When a particularly large star explodes, it throws off a great deal of matter into outer space. In some cases, it leaves behind a formation so heavy that protons and electrons cannot exist, leaving only neutrons. This is the only physical phenomenon that I think can provide an adequate benchmark against which to measure the denseness of Greg Sheridan.

Which is not to say his prose isn’t without its charms. Though he is unable to, say, consult basic inflation statistics without stumbling, he has a pretty talent for composing songs of praise and worship on topics as varied as Tony Abbott’s sense of loyalty and Tony Abbott’s sense of duty.

And as strong though his attachment to Abbott is — the homosocial undertones would not be out of place in a Victorian public school novel — he sometimes ventures well beyond this subject to consider the vast merits of people with whom Tony Abbott works. It is in this mood that we find him this morning, debating whether the government’s Direct Action policy is a stroke of genius or merely just a matter of outstanding and unsurpassed policy acuity.

“Greg Hunt,” Sheridan tells us, “is going to cut Australia’s carbon emissions four times more than Labor did with its carbon tax at 1 per cent of the price per tonne of emissions cut under the carbon tax.”

Hold on, sunshine. Greg Hunt has not actually cut anything yet. He’s had some people express an interest in cutting their emissions in exchange, of course, for a small taxpayer-funded consideration. But Sheridan’s most egregious mistake is to accept the numbers spooned to him by Environment Minister Hunt, who claims, not for the first time, that the cost of abatement under the previous government’s carbon tax was around $1300 per tonne.

The Gregs, pere et fils, obtain this number by dividing the total revenue collected by the carbon tax by the reduction in emissions in each year of the tax’s operation compared to the year before it came into effect.

This procedure — calling it a “calculation” would be to award Sheridan a scientific lustre that is scarcely supported by the bumbling innumeracy that he seems to bring to everything he writes — gets at least two things wrong. The first is simple: the amount of abatement that takes place is not simply last year’s emissions minus this year’s emissions. It is the amount of emissions that would have taken place this year without a carbon tax (or whatever) minus the amount that actually were emitted.
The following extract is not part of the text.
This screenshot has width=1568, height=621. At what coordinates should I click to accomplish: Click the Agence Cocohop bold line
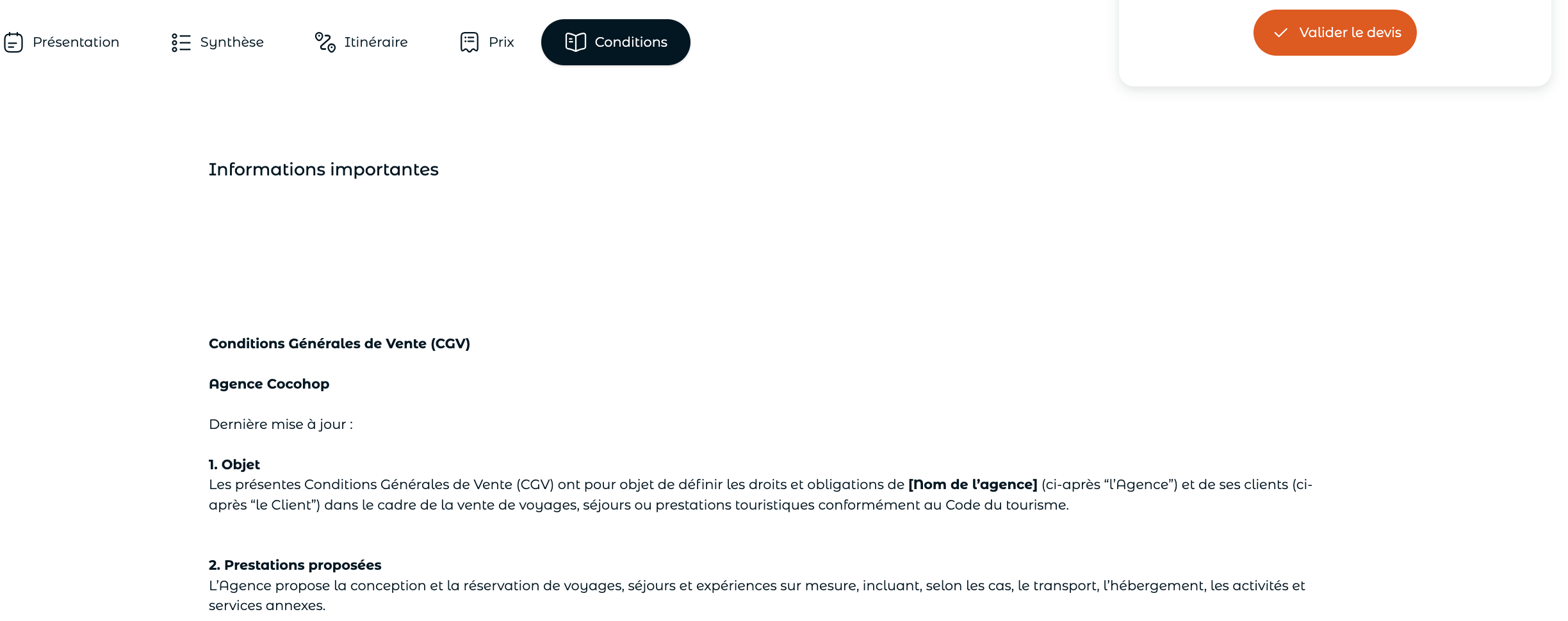(x=269, y=384)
The second mistake is to consider the total revenue raised by the carbon tax as the abatement “cost”. It isn’t. In fact, the carbon tax was paid on emissions that were not reduced; the abatement cost was therefore the amount of money spent on doing things — planting trees, installing more efficient combustion engines or whatever — in order to avoid paying the tax.
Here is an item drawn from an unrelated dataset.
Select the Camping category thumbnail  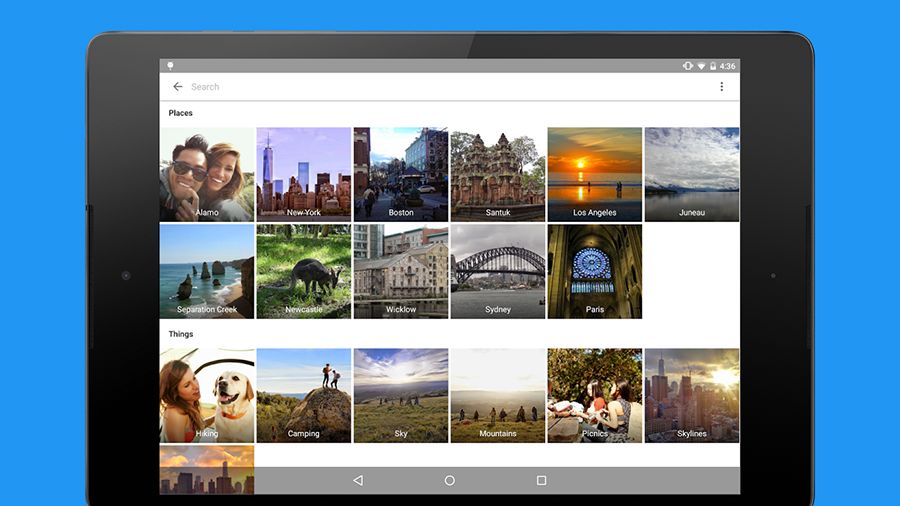304,395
The tax put an upper limit on the amount of money anyone would be willing to pay to reduce their emissions. If the price were higher than the statutory rate of the tax, it would make economic sense to simply pay the tax. We can therefore be more or less certain that, unless companies were negligent, it cost no more than $24.15 a tonne to abate emissions under the carbon tax, with the average abatement cost per tonne lower than that.

Another way of thinking about it is this: the money raised by the carbon tax wasn’t piled onto a bonfire and burned. It was used to lower other taxes, including personal income tax. If you want to count the revenue raised by the carbon tax as a “cost”, then you have to include the lowering of other taxes as a ‘”benefit” in addition to the emissions that were abated. Only if the carbon tax were more economically inefficient than the taxes it replaced would it be a net cost to the economy.

The problems with Greg Hunt’s scheme are already well known: the fixed budget means it’s unlikely that we will achieve even the unconditional cut of 5% on 2000 levels (as Ross Garnaut has pointed out, this number is irrelevant anyway: we will need to make much larger cuts based on our commitment to the UN, given that other countries have acted as well). As a market mechanism it also leaves a lot to be desired. We still don’t know exactly how the punitive “safeguard” mechanism is supposed to work, and there’s an inbuilt incentive for companies not to make emissions abatement they might have made anyway, unless or until they win the reverse auction.

This isn’t the only clod-hopping error in Sheridan’s article. For example he argues, or at any rate he types, that emissions trading schemes are of “declining relevance” in the world, apparently oblivious to the fact that California introduced one several years ago and China is getting ready to start a nationwide scheme next year.

This is because schemes that place an explicit price on carbon emissions are efficient: they raise revenue and reduce socially undesirable behaviour. So maybe in the lead-up to the budget — with the underlying fiscal balance at risk from plummeting iron ore prices — we could have a new scheme: a market-based mechanism that places a price on mistakes in Greg Sheridan columns with a cap that declines with each article.